Assignment: Down to the last line, restate the records below word for word, dropping every image.

Pixel coordinate grounding data:
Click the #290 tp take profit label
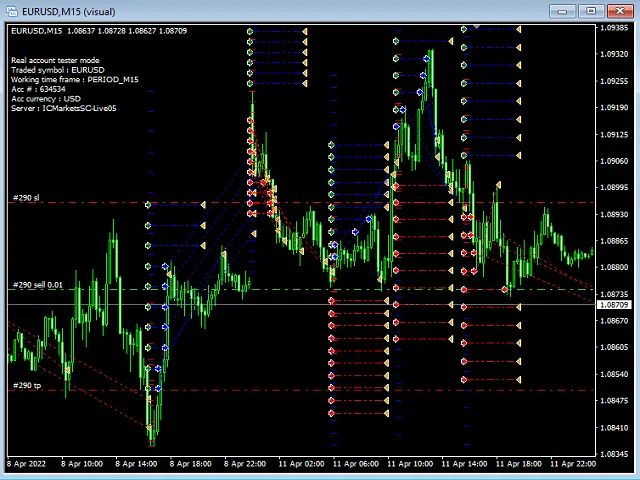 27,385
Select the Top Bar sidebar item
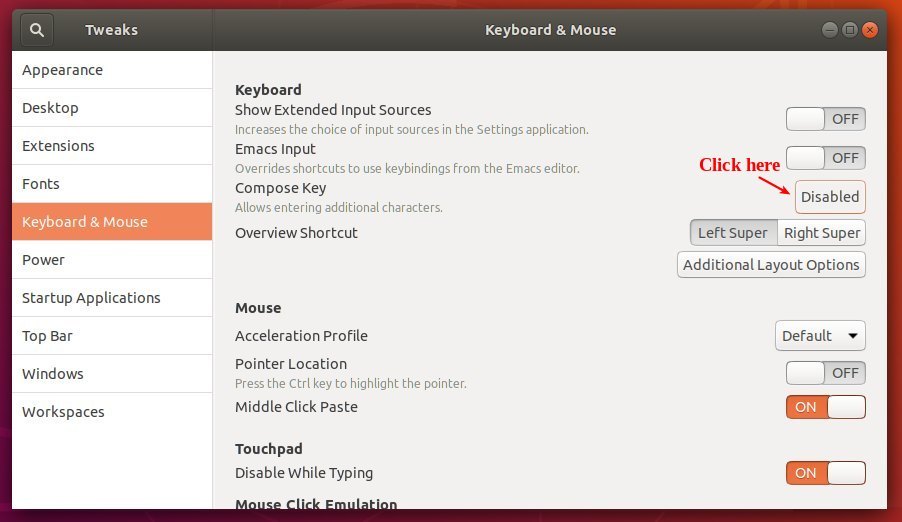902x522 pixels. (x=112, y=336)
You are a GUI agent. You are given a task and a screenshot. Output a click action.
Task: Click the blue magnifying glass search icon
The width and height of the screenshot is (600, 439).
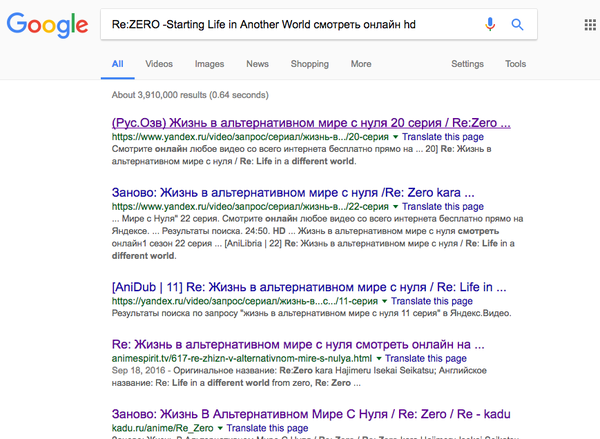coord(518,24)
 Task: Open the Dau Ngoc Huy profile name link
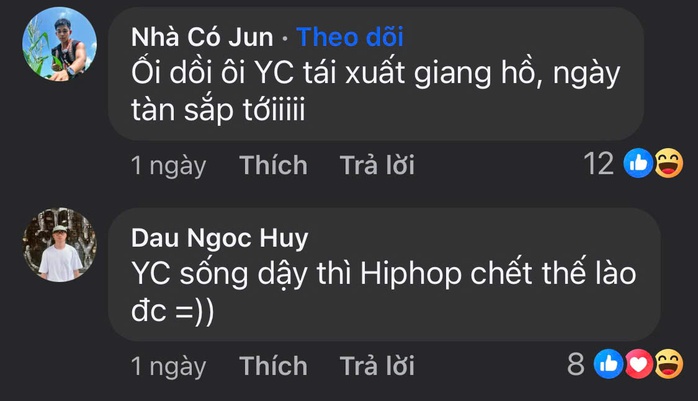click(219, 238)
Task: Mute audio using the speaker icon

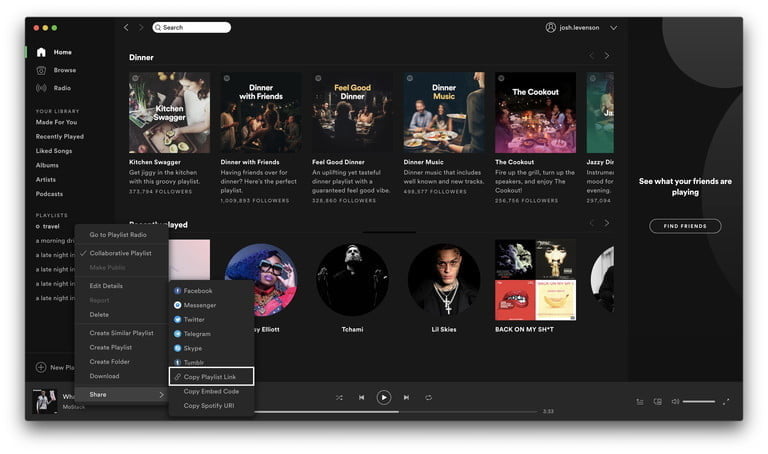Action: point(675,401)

Reply:
Click the #290 tp take profit label
 27,385
Select the Top Bar sidebar item
902x522 pixels. (x=112, y=336)
You are a GUI agent. You are given a task and a screenshot. Output a click action.
Task: Click the blue magnifying glass search icon
The width and height of the screenshot is (600, 439).
coord(518,24)
 Task: Open the Dau Ngoc Huy profile name link
click(219, 238)
Task: Mute audio using the speaker icon

Action: point(675,401)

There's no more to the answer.